Exercise task: Convert these records into a JSON list of strings, one string per line, leaving out blank lines.
— START —
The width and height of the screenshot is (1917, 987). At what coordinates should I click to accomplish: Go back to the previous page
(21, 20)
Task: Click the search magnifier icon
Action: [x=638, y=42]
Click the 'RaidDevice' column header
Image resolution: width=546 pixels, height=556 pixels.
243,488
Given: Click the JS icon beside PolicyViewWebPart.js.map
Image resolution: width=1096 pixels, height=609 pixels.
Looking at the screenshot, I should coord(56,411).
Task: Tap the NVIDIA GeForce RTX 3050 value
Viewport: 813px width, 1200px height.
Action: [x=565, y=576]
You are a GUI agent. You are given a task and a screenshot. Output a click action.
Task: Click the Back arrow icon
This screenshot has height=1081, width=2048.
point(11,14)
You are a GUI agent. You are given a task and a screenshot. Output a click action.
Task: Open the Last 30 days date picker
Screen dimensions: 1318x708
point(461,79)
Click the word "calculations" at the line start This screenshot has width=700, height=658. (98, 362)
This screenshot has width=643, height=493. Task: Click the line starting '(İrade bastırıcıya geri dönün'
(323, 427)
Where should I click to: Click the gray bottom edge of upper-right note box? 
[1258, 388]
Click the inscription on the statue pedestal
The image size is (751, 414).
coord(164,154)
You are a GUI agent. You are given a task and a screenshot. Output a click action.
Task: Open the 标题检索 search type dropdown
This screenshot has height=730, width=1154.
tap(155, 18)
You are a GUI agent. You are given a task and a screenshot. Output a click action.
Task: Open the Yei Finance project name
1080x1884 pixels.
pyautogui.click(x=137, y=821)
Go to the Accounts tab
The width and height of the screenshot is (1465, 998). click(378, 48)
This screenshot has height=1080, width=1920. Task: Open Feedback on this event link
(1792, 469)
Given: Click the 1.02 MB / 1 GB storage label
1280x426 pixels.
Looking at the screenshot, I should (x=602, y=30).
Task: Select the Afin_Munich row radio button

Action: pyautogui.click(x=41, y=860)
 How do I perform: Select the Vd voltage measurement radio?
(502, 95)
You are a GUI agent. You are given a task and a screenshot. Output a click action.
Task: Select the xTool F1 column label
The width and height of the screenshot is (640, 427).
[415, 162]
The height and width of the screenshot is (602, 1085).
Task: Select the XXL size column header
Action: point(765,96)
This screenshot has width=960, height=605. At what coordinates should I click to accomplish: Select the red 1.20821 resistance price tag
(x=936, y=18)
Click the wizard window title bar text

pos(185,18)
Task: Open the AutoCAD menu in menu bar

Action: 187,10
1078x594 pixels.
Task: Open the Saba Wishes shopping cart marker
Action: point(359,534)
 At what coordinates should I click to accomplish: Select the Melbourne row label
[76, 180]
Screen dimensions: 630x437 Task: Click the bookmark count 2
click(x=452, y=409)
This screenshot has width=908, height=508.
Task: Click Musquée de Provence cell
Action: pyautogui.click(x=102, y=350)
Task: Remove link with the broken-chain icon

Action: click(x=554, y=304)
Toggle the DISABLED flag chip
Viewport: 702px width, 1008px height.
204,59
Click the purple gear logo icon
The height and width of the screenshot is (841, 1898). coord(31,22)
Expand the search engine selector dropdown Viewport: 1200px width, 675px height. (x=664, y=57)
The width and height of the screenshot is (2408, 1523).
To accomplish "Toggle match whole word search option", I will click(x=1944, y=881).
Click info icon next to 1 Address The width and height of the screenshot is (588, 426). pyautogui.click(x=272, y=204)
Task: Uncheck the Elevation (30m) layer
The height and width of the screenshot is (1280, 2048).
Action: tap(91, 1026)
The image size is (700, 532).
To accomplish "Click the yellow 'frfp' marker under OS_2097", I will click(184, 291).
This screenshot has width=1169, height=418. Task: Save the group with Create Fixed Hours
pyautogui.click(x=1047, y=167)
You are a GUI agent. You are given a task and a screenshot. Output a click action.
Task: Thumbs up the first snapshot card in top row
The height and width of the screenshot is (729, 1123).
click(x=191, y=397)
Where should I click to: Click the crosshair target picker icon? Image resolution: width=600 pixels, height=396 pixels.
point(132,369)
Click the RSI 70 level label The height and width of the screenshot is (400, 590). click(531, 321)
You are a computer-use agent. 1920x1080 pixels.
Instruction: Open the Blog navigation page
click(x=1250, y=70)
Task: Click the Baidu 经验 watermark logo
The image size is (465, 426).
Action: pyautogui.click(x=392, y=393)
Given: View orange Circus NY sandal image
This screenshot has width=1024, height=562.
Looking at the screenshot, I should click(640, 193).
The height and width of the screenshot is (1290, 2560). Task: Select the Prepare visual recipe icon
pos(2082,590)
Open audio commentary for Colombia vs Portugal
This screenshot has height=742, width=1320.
— END —
Answer to the exercise:
[
  "The width and height of the screenshot is (1917, 987). At what coordinates should I click to accomplish: Go back to the previous page",
  "(21, 20)",
  "Task: Click the search magnifier icon",
  "Action: [x=638, y=42]",
  "Click the 'RaidDevice' column header",
  "Image resolution: width=546 pixels, height=556 pixels.",
  "243,488",
  "Given: Click the JS icon beside PolicyViewWebPart.js.map",
  "Image resolution: width=1096 pixels, height=609 pixels.",
  "Looking at the screenshot, I should coord(56,411).",
  "Task: Tap the NVIDIA GeForce RTX 3050 value",
  "Viewport: 813px width, 1200px height.",
  "Action: [x=565, y=576]",
  "You are a GUI agent. You are given a task and a screenshot. Output a click action.",
  "Task: Click the Back arrow icon",
  "This screenshot has height=1081, width=2048.",
  "point(11,14)",
  "You are a GUI agent. You are given a task and a screenshot. Output a click action.",
  "Task: Open the Last 30 days date picker",
  "Screen dimensions: 1318x708",
  "point(461,79)",
  "Click the word \"calculations\" at the line start This screenshot has width=700, height=658. (98, 362)",
  "This screenshot has width=643, height=493. Task: Click the line starting '(İrade bastırıcıya geri dönün'",
  "(323, 427)",
  "Where should I click to: Click the gray bottom edge of upper-right note box? ",
  "[1258, 388]",
  "Click the inscription on the statue pedestal",
  "The image size is (751, 414).",
  "coord(164,154)",
  "You are a GUI agent. You are given a task and a screenshot. Output a click action.",
  "Task: Open the 标题检索 search type dropdown",
  "This screenshot has height=730, width=1154.",
  "tap(155, 18)",
  "You are a GUI agent. You are given a task and a screenshot. Output a click action.",
  "Task: Open the Yei Finance project name",
  "1080x1884 pixels.",
  "pyautogui.click(x=137, y=821)",
  "Go to the Accounts tab",
  "The width and height of the screenshot is (1465, 998). click(378, 48)",
  "This screenshot has height=1080, width=1920. Task: Open Feedback on this event link",
  "(1792, 469)",
  "Given: Click the 1.02 MB / 1 GB storage label",
  "1280x426 pixels.",
  "Looking at the screenshot, I should (x=602, y=30).",
  "Task: Select the Afin_Munich row radio button",
  "Action: pyautogui.click(x=41, y=860)",
  " How do I perform: Select the Vd voltage measurement radio?",
  "(502, 95)",
  "You are a GUI agent. You are given a task and a screenshot. Output a click action.",
  "Task: Select the xTool F1 column label",
  "The width and height of the screenshot is (640, 427).",
  "[415, 162]",
  "The height and width of the screenshot is (602, 1085).",
  "Task: Select the XXL size column header",
  "Action: point(765,96)",
  "This screenshot has width=960, height=605. At what coordinates should I click to accomplish: Select the red 1.20821 resistance price tag",
  "(x=936, y=18)",
  "Click the wizard window title bar text",
  "pos(185,18)",
  "Task: Open the AutoCAD menu in menu bar",
  "Action: 187,10",
  "1078x594 pixels.",
  "Task: Open the Saba Wishes shopping cart marker",
  "Action: point(359,534)",
  " At what coordinates should I click to accomplish: Select the Melbourne row label",
  "[76, 180]",
  "Screen dimensions: 630x437 Task: Click the bookmark count 2",
  "click(x=452, y=409)",
  "This screenshot has width=908, height=508.",
  "Task: Click Musquée de Provence cell",
  "Action: pyautogui.click(x=102, y=350)",
  "Task: Remove link with the broken-chain icon",
  "Action: click(x=554, y=304)",
  "Toggle the DISABLED flag chip",
  "Viewport: 702px width, 1008px height.",
  "204,59",
  "Click the purple gear logo icon",
  "The height and width of the screenshot is (841, 1898). coord(31,22)",
  "Expand the search engine selector dropdown Viewport: 1200px width, 675px height. (x=664, y=57)",
  "The width and height of the screenshot is (2408, 1523).",
  "To accomplish \"Toggle match whole word search option\", I will click(x=1944, y=881).",
  "Click info icon next to 1 Address The width and height of the screenshot is (588, 426). pyautogui.click(x=272, y=204)",
  "Task: Uncheck the Elevation (30m) layer",
  "The height and width of the screenshot is (1280, 2048).",
  "Action: tap(91, 1026)",
  "The image size is (700, 532).",
  "To accomplish \"Click the yellow 'frfp' marker under OS_2097\", I will click(184, 291).",
  "This screenshot has width=1169, height=418. Task: Save the group with Create Fixed Hours",
  "pyautogui.click(x=1047, y=167)",
  "You are a GUI agent. You are given a task and a screenshot. Output a click action.",
  "Task: Thumbs up the first snapshot card in top row",
  "The height and width of the screenshot is (729, 1123).",
  "click(x=191, y=397)",
  "Where should I click to: Click the crosshair target picker icon? Image resolution: width=600 pixels, height=396 pixels.",
  "point(132,369)",
  "Click the RSI 70 level label The height and width of the screenshot is (400, 590). click(531, 321)",
  "You are a computer-use agent. 1920x1080 pixels.",
  "Instruction: Open the Blog navigation page",
  "click(x=1250, y=70)",
  "Task: Click the Baidu 经验 watermark logo",
  "The image size is (465, 426).",
  "Action: pyautogui.click(x=392, y=393)",
  "Given: View orange Circus NY sandal image",
  "This screenshot has width=1024, height=562.",
  "Looking at the screenshot, I should click(640, 193).",
  "The height and width of the screenshot is (1290, 2560). Task: Select the Prepare visual recipe icon",
  "pos(2082,590)",
  "Open audio commentary for Colombia vs Portugal",
  "This screenshot has height=742, width=1320."
]